WHAT THE TASK ASKS: Could you reproduce, word for word, everything below from the line containing "This screenshot has width=1472, height=812." down to the line containing "Click the airplane", with both of those lines included and no others?

INFORMATION PROVIDED:
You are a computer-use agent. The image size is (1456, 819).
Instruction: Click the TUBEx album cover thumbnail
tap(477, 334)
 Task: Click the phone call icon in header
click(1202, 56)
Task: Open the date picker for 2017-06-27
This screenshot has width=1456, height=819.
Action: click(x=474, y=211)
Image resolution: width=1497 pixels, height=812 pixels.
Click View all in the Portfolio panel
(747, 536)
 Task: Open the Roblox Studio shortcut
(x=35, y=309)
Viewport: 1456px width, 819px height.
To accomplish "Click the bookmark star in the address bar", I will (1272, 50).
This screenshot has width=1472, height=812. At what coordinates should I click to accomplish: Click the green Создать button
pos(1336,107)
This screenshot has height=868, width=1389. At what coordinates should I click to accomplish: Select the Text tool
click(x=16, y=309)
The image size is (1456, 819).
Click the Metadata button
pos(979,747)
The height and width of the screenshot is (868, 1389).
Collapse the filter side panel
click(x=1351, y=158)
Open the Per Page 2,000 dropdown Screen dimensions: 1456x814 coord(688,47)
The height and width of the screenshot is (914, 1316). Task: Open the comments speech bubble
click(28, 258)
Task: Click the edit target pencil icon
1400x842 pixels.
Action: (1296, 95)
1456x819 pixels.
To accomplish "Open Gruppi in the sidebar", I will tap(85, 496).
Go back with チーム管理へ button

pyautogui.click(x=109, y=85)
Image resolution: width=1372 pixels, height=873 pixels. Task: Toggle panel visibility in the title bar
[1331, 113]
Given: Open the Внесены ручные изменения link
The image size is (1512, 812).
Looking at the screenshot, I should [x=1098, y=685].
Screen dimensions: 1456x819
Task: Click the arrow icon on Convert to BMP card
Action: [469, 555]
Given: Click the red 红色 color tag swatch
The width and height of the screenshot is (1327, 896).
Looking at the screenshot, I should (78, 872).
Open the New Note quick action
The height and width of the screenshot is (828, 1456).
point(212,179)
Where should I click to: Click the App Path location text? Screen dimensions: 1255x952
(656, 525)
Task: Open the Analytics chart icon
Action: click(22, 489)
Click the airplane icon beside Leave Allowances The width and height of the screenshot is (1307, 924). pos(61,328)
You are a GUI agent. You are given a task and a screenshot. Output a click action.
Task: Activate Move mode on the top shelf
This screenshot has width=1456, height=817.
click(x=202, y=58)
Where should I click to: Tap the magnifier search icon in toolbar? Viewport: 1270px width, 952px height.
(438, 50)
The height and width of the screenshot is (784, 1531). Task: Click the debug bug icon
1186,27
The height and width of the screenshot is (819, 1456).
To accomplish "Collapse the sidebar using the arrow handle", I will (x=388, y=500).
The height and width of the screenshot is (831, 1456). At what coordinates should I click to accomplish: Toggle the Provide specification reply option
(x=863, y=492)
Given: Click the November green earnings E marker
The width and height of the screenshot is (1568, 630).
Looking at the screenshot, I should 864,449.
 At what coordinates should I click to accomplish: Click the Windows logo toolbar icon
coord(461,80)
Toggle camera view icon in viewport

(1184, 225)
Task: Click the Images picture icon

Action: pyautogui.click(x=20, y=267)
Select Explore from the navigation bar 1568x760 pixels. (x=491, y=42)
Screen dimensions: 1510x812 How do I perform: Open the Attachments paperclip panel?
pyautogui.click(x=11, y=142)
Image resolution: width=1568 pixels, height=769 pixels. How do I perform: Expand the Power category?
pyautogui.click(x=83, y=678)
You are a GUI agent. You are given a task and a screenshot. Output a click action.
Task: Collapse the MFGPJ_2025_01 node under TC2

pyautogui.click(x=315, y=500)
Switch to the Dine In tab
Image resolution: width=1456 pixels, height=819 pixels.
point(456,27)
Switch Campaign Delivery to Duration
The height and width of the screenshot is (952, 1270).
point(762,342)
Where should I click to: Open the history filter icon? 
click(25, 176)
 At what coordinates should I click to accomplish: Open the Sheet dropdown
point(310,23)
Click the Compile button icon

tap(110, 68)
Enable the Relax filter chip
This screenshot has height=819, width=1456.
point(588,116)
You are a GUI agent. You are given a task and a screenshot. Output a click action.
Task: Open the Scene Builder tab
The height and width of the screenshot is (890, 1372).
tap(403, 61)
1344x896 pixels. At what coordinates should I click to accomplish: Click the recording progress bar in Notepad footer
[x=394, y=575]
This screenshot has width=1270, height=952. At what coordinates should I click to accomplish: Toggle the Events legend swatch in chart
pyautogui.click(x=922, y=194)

OUTPUT FOR THIS TASK:
This screenshot has width=1472, height=812. At what coordinates should I click to accomplish: Click the green Создать button
pos(1336,107)
This screenshot has height=868, width=1389. At what coordinates should I click to accomplish: Select the Text tool
click(x=16, y=309)
The image size is (1456, 819).
Click the Metadata button
pos(979,747)
The height and width of the screenshot is (868, 1389).
Collapse the filter side panel
click(x=1351, y=158)
Open the Per Page 2,000 dropdown Screen dimensions: 1456x814 coord(688,47)
The height and width of the screenshot is (914, 1316). Task: Open the comments speech bubble
click(28, 258)
Task: Click the edit target pencil icon
1400x842 pixels.
Action: (1296, 95)
1456x819 pixels.
To accomplish "Open Gruppi in the sidebar", I will tap(85, 496).
Go back with チーム管理へ button

pyautogui.click(x=109, y=85)
Image resolution: width=1372 pixels, height=873 pixels. Task: Toggle panel visibility in the title bar
[1331, 113]
Given: Open the Внесены ручные изменения link
The image size is (1512, 812).
Looking at the screenshot, I should [x=1098, y=685].
Screen dimensions: 1456x819
Task: Click the arrow icon on Convert to BMP card
Action: [469, 555]
Given: Click the red 红色 color tag swatch
The width and height of the screenshot is (1327, 896).
Looking at the screenshot, I should (78, 872).
Open the New Note quick action
The height and width of the screenshot is (828, 1456).
point(212,179)
Where should I click to: Click the App Path location text? Screen dimensions: 1255x952
(656, 525)
Task: Open the Analytics chart icon
Action: click(22, 489)
Click the airplane icon beside Leave Allowances The width and height of the screenshot is (1307, 924). pos(61,328)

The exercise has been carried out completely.